I feel similarly about arena battles, which never quite fit into the formula. It’s fairly common these days for a 2D action game — Metroidvania or otherwise — to include rooms that task you with clearing out a few waves of enemies. Those encounters are a great fit for something like Shinobi: Art of Vengeance, a game that gives you a lot of ways to attack enemies. Arenas become improv challenges that test how well you can mix and match all your tools to clear out rooms as fast as possible. Silksong’s arenas, by comparison, lack that creative appeal since you only have access to a few basic attack and movement options. They’re more so endurance tests designed to see how long you can dodge attacks and plink away at enemies without screwing up. Late game ones tend to drag on and on, well past their climactic moments to create artificial challenge escalations that Elden Ring’s Godskin Duo would be proud of.
The reward for doing that successfully is the same as what you get for defeating a boss: a familiar rush of serotonin that fuels every Soulslike. Silksong is filled with those moments and I can understand why that makes it, and its predecessor, so appealing. Beating a hard fight is a great confidence booster, no doubt, but it’s one of the only emotional responses Silksong has triggered in me 20 hours in. Considering how many games now chase the exact same “fight a tough boss, see a cool world” experience, a distinct vibe only takes me so far these days.
Even with these critiques, I’m still enjoying my time with Silksong a bit more than I did with Hollow Knight. Every new boss is a delight to master and there’s plenty of mystery to keep me digging around, even if backtracking to find it is a pain. But it has yet to stick with me in the same way that Ender Magnolia: Bloom in the Mist or Blade Chimera have this year, two excellent Metroidvanias that didn’t have a hype engine to elevate them to mainstream relevance.

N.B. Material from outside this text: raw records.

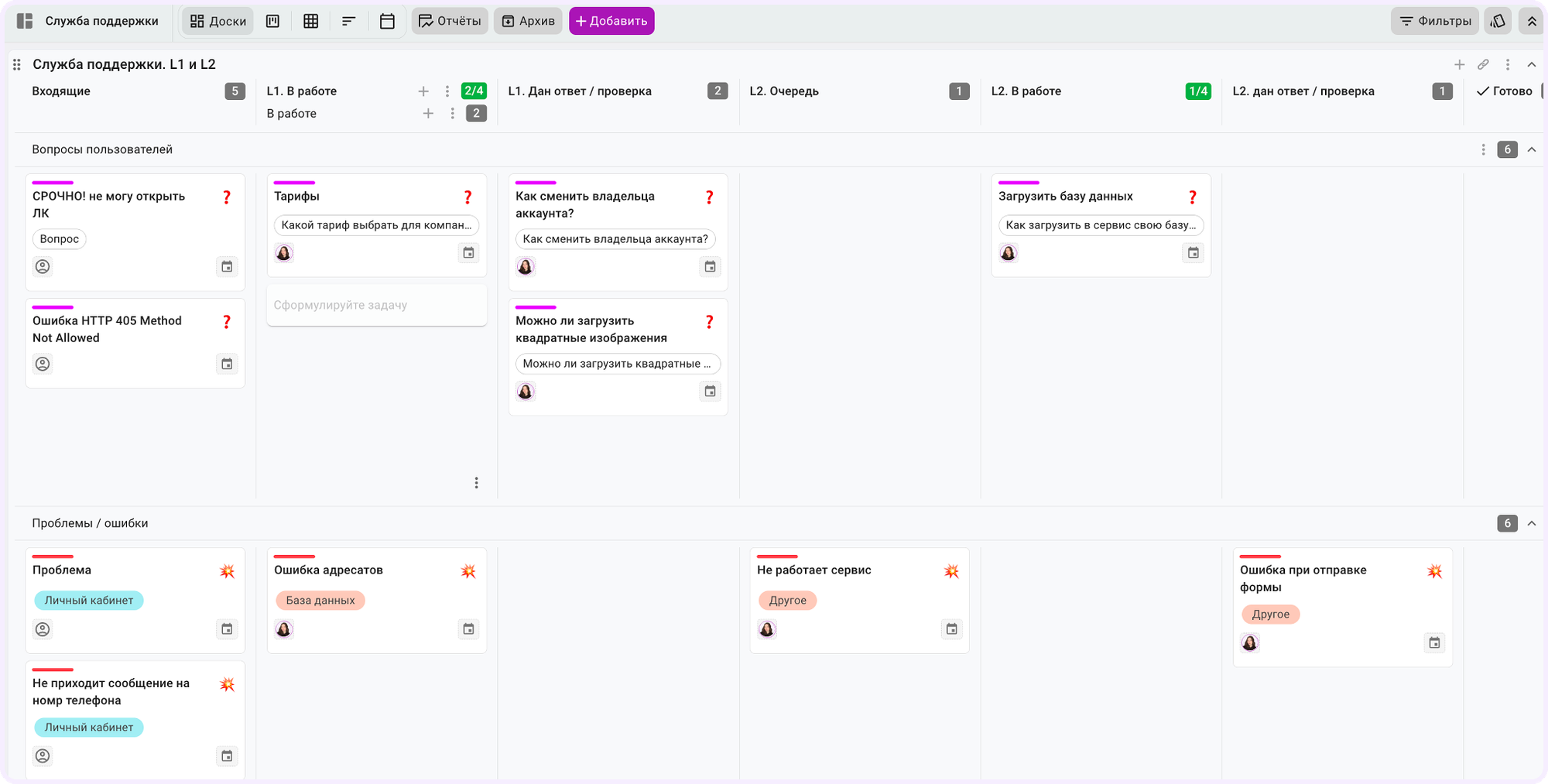The image size is (1548, 784).
Task: Open due date icon on Тарифы card
Action: [468, 253]
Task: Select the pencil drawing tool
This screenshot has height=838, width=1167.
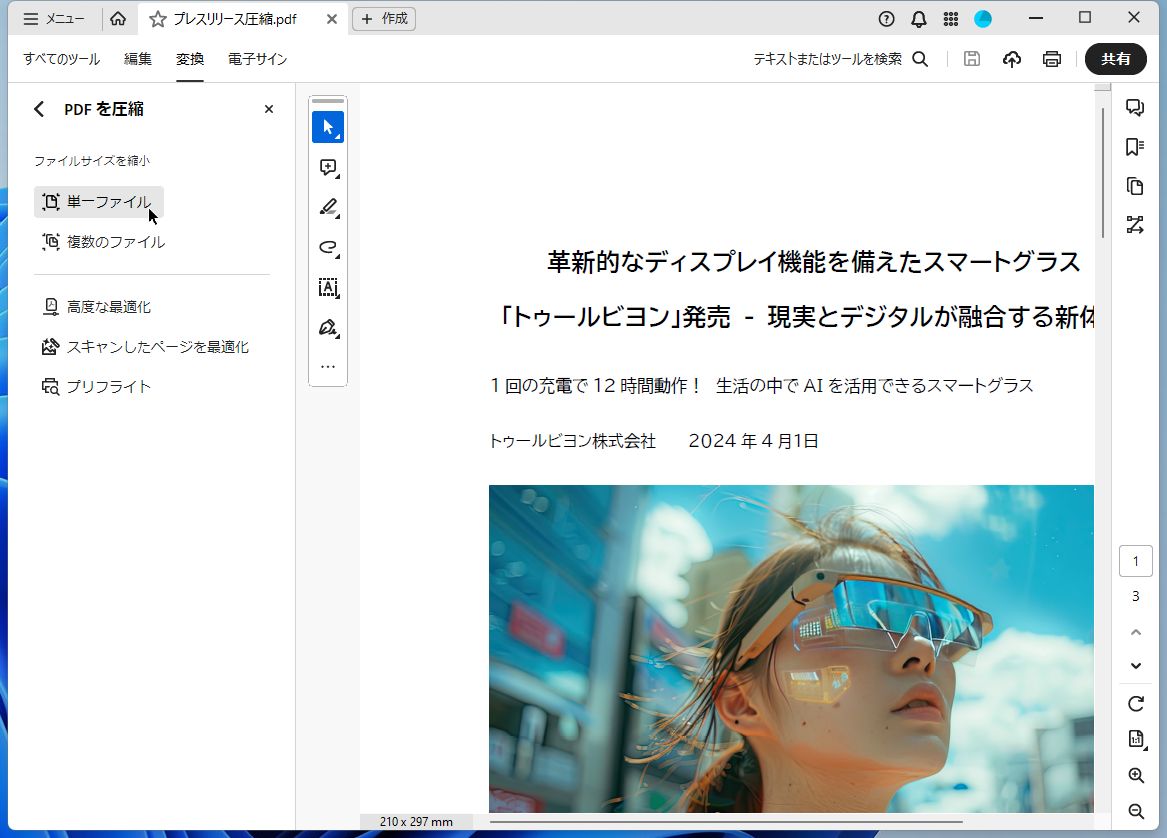Action: coord(328,207)
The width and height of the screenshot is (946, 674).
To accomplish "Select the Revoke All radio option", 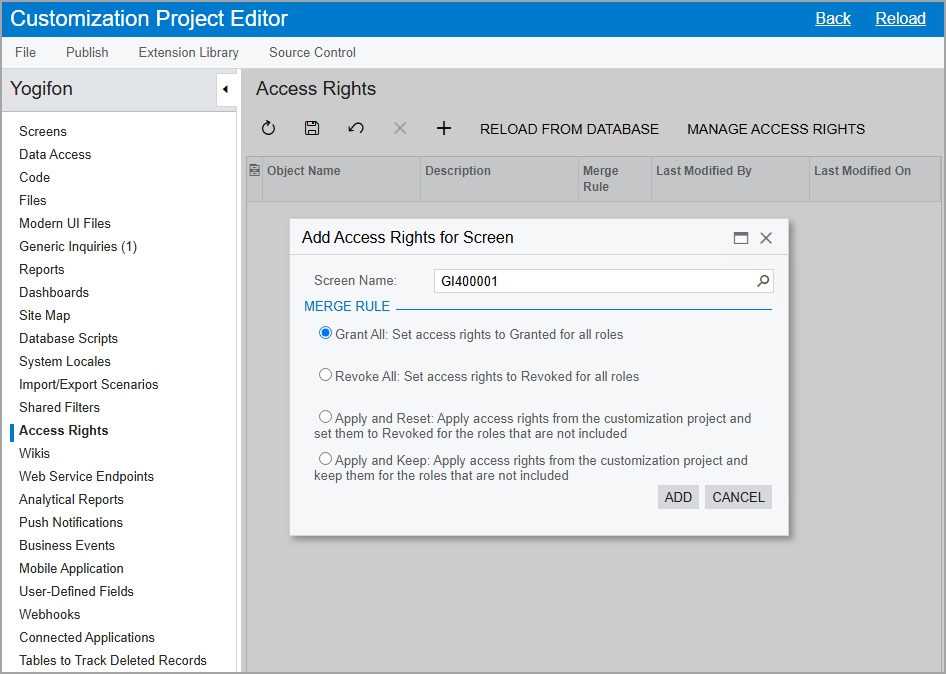I will 325,375.
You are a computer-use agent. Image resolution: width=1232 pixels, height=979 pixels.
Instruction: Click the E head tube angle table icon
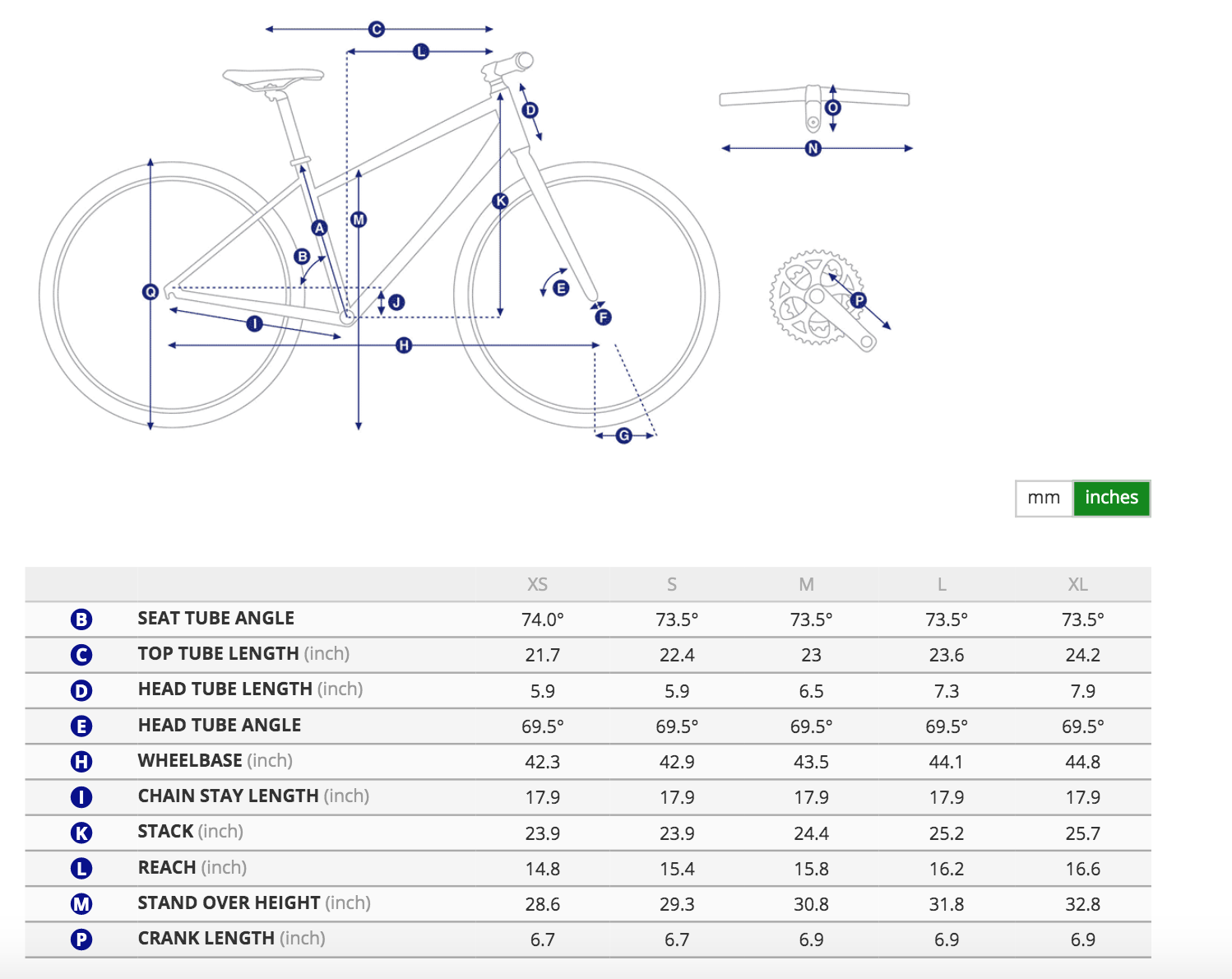click(x=81, y=726)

Maybe that’s why there’s a subset of players out there who don’t quite get the hype; the deeper you are in the currently booming genre, the less surprising Silksong feels. It’s a very polished version of what it is compared to the boldly experimental nature of Animal Well, Laika: Aged Through Blood, or even Bandai Namco’s fascinatingly strange Shadow Labyrinth. If the Silksong formula still just doesn’t give you what you crave out of a Metroidvania, you’re not alone. There are dozens of us, and we’ve got plenty of great games to scratch that itch.